RISAT-2
- Names: Radar Imaging Satellite-2
- Mission type: Radar imaging (Reconnaissance and disaster management)
- Operator: Indian Air Force ISRO
- COSPAR ID: 2009-019A
- SATCAT no.: 34807
- Website: www.isro.gov.in/Spacecraft/risat-2
- Mission duration: Planned: 5 years Final: 13 years, 6 months and 9 days

Spacecraft properties
- Spacecraft: RISAT-2
- Bus: OptSat-2000
- Manufacturer: ISRO (satellite) IAI (SAR radar)
- Launch mass: 300 kg (660 lb)
- Power: 750 watts

Start of mission
- Launch date: 20 April 2009, 01:15:00 UTC
- Rocket: PSLV-CA (PSLV-C12)
- Launch site: Satish Dhawan, SLP
- Contractor: Indian Space Research Organisation

End of mission
- Decay date: 30 October 2022, 00:06 UTC

Orbital parameters
- Reference system: Geocentric orbit
- Regime: Sun-synchronous orbit
- Altitude: 548 km (341 mi)
- Inclination: 41.0°
- Period: 90.0 minutes

= RISAT-2 =

Indian radar imaging reconnaissance satellite

RISAT-2, or Radar Imaging Satellite-2 was an Indian radar imaging reconnaissance satellite that was part of India's RISAT programme.
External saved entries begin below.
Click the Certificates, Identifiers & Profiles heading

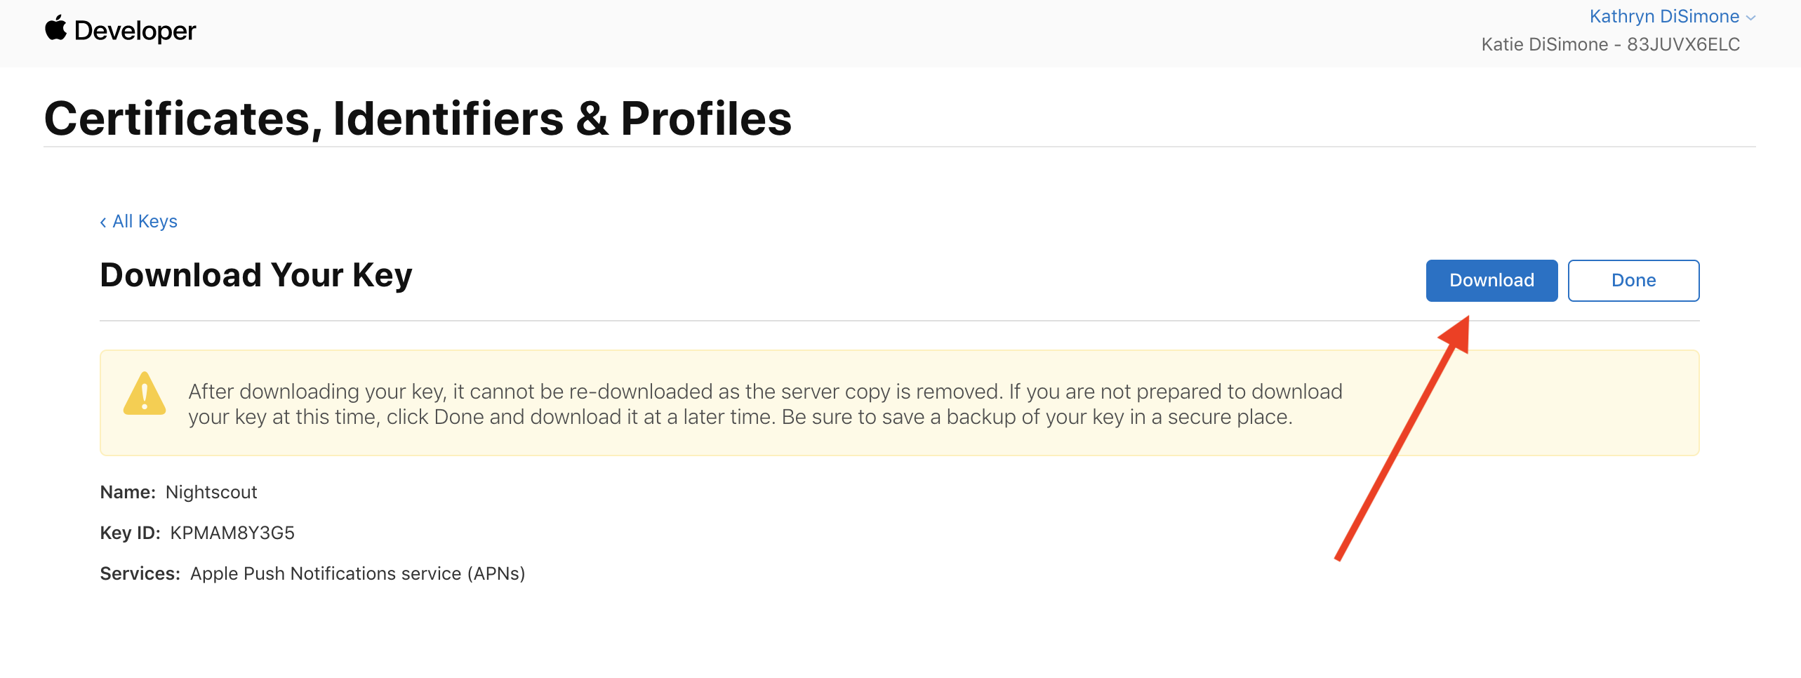coord(418,118)
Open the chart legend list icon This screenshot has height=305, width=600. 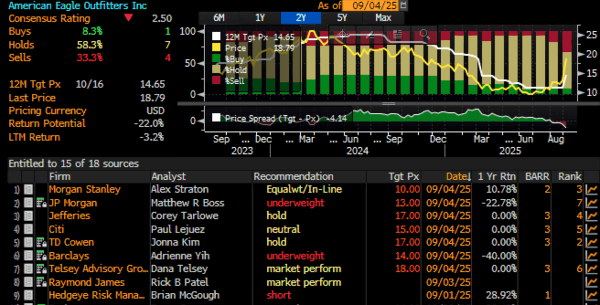coord(397,35)
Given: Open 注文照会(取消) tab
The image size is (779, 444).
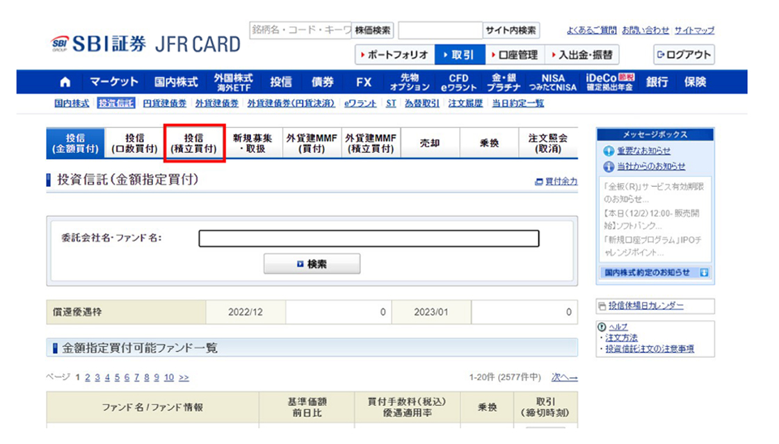Looking at the screenshot, I should point(547,143).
It was procured from Israel Aerospace Industries (IAI) and successfully launched aboard a PSLV-CA launch vehicle at 01:15:00 UTC on 20 April 2009 from the Second Launch Pad at the Satish Dhawan Space Centre.

It is designed to monitor India's borders and as part of anti-infiltration and anti-terrorist operations. The satellite has a mass of 300 kg.

== History ==
RISAT-2 was procured following the 2008 Mumbai attacks, due to delay with the indigenously developed C-band for RISAT-1. It is India's first dedicated radar reconnaissance satellite. RISAT-2 was procured at a cost of US$200 million from Israel. In terms of configuration and capability it is identical to TecSAR-1 launched in 2008 by ISRO's PSLV which marked the beginning of India-Israel space cooperation.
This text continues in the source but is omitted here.